Most images have a caption (or at least have the option of being
captioned). Instead of displaying the raw image, it's not rendered
inside a <figure> tag with a <figcaption> (possibly blank) as a
sibling. The <figcaption> can be marked up with links.
The API responds with a bunch of paragraphs which the client converts
into Paragraph objects.
This turns the paragraphs in a PostResponse's Paragraph objects into the
form needed to render them on a page. This includes converting flat list
elements into list elements nested by a UL. And adding a limited markups
along the way.
The array of paragraphs is passed to a recursive function. The function
takes the first paragraph and either wraps the (marked up) contents in a
container tag (like Paragraph or Heading3), and then moves onto the next
tag. If it finds a list, it starts parsing the next paragraphs as a list
instead.
Originally, this was implemented like so:
```crystal
paragraph = paragraphs.shift
if list?
convert_list([paragraph] + paragraphs)
end
```
However, passing the `paragraphs` after adding it to the already shifted
`paragraph` creates a new object.

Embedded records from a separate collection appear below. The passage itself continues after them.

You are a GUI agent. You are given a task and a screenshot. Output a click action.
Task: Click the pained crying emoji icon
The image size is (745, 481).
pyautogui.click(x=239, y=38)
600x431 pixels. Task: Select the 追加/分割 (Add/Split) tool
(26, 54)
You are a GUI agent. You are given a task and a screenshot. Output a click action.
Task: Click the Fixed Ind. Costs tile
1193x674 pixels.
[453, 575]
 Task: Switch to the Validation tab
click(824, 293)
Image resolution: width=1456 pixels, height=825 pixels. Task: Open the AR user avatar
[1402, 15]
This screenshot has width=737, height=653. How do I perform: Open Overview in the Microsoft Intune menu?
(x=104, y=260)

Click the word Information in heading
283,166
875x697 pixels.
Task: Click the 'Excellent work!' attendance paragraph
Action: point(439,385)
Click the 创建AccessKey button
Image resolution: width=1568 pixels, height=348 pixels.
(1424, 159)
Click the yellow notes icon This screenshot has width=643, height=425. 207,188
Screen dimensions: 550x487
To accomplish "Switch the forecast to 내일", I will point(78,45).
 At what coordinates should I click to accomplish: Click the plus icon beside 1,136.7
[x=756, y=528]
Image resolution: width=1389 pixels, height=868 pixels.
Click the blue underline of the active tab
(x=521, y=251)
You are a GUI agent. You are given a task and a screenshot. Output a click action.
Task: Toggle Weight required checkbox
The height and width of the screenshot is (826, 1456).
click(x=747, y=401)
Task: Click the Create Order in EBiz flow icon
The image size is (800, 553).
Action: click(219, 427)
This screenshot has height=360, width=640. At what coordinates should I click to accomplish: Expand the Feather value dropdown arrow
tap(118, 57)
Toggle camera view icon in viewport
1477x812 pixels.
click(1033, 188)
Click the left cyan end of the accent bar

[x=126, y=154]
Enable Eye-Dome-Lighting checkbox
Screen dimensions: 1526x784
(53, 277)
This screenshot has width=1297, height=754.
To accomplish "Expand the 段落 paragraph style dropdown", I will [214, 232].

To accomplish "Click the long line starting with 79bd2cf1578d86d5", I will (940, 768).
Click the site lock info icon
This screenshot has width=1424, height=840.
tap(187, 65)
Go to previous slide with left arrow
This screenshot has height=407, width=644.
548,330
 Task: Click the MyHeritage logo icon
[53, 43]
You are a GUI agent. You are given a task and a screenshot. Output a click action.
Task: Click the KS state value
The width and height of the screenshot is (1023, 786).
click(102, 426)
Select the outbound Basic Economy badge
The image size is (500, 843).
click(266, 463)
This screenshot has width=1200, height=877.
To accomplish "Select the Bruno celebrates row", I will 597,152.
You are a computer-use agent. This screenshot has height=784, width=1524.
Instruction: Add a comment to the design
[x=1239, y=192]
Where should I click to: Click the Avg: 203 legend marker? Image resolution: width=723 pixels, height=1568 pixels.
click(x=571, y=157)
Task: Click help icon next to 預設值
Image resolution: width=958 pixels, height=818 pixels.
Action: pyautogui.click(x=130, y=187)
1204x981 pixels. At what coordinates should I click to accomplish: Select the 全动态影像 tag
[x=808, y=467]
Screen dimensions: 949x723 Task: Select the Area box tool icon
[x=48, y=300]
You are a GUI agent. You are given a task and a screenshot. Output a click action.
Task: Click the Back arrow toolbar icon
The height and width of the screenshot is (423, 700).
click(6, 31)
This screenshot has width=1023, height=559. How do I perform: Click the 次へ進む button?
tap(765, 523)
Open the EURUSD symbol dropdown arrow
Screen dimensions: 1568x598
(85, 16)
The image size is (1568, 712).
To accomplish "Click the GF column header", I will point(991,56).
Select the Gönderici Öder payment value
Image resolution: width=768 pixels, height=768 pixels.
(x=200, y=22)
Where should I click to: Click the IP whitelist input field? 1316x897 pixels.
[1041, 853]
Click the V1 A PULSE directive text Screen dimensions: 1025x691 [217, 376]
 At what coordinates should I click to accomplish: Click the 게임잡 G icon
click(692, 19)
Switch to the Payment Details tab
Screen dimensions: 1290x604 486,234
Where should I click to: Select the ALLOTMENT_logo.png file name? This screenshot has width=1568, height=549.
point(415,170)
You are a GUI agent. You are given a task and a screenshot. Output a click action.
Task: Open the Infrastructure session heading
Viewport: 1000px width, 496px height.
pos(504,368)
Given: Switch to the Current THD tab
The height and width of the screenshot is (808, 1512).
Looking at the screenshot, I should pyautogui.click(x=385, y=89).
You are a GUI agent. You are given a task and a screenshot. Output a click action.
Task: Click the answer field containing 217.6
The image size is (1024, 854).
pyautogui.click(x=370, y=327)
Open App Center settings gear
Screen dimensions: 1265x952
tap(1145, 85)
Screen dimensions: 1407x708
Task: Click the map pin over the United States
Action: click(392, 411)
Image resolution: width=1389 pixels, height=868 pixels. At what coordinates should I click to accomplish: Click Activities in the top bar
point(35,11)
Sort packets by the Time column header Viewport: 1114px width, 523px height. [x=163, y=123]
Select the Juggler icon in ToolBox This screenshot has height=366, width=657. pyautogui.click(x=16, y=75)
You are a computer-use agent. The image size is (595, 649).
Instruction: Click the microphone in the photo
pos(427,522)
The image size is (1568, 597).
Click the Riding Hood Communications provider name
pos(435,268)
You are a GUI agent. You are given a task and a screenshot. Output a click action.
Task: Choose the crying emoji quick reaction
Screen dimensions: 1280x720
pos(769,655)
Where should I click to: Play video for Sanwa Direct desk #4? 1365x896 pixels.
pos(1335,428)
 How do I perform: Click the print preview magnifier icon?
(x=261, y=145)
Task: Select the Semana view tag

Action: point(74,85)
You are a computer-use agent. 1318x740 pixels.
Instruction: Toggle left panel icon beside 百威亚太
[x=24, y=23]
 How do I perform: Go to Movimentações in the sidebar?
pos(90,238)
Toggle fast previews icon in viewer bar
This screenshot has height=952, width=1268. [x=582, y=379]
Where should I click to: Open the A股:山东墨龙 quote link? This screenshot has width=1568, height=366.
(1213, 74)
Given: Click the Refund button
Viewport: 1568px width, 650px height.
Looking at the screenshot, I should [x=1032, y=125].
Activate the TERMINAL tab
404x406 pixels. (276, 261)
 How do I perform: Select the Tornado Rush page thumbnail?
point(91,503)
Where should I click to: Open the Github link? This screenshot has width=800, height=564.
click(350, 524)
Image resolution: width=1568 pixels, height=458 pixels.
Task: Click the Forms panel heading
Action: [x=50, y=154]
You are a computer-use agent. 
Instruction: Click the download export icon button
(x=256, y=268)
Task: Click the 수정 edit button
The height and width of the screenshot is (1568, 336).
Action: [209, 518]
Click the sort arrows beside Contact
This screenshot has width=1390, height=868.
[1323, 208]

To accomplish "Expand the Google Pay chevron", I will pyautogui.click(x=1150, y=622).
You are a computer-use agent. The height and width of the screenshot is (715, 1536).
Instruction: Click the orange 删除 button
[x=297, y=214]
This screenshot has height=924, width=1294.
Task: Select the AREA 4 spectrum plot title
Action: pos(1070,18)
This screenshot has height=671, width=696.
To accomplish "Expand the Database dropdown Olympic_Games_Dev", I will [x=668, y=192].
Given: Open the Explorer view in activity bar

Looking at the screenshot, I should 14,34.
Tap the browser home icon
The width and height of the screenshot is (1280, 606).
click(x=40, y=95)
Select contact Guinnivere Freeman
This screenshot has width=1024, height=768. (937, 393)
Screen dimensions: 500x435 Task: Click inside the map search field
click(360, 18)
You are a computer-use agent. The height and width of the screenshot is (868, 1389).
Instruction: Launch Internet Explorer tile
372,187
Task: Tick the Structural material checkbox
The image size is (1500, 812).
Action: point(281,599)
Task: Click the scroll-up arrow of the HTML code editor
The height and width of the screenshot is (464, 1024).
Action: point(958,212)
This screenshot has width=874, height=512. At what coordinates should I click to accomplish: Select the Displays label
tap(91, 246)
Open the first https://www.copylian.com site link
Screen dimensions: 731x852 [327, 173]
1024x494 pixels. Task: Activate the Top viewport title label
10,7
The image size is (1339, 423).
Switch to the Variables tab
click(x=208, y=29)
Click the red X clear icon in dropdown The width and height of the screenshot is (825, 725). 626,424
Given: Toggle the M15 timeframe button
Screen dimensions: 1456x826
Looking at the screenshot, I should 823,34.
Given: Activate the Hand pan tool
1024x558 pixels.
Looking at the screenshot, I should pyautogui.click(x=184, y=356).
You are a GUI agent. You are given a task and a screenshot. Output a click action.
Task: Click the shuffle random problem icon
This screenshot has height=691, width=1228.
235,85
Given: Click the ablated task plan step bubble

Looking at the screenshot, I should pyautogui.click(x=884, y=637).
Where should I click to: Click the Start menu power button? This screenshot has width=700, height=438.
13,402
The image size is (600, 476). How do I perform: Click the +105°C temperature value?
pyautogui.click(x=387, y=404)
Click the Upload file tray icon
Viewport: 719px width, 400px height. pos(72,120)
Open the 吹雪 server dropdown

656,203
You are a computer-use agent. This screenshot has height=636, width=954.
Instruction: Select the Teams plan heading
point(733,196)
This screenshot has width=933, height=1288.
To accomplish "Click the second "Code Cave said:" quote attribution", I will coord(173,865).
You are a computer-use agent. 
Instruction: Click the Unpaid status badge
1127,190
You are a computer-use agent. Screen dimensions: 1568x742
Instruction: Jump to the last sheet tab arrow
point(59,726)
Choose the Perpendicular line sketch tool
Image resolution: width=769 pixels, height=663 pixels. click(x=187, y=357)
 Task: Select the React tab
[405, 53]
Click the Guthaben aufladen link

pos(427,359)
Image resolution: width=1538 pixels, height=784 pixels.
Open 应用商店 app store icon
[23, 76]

This means `paragraphs` won't be
mutated and once the list is parsed, it starts with the next element of
the list. Instead, the element is `shift`ed inside each converter.
```crystal
if paragraphs.first == list?
convert_list(paragraphs)
end
def convert_list(paragraphs)
paragraph = paragraphs.shift
# ...
end
```
When rendering, there is an Empty and Container object. These represent
a kind of "null object" for both leafs and parent objects respectively.
They should never actually render. Emptys are filtered out, and
Containers are never created explicitly but this will make the types
pass.
IFrames are a bit of a special case. Each IFrame has custom data on it
that this system would need to be aware of. For now, instead of trying
to parse the seemingly large number of iframe variations and dealing
with embedded iframe problems, this will just keep track of the source
page URL and send the user there with a link.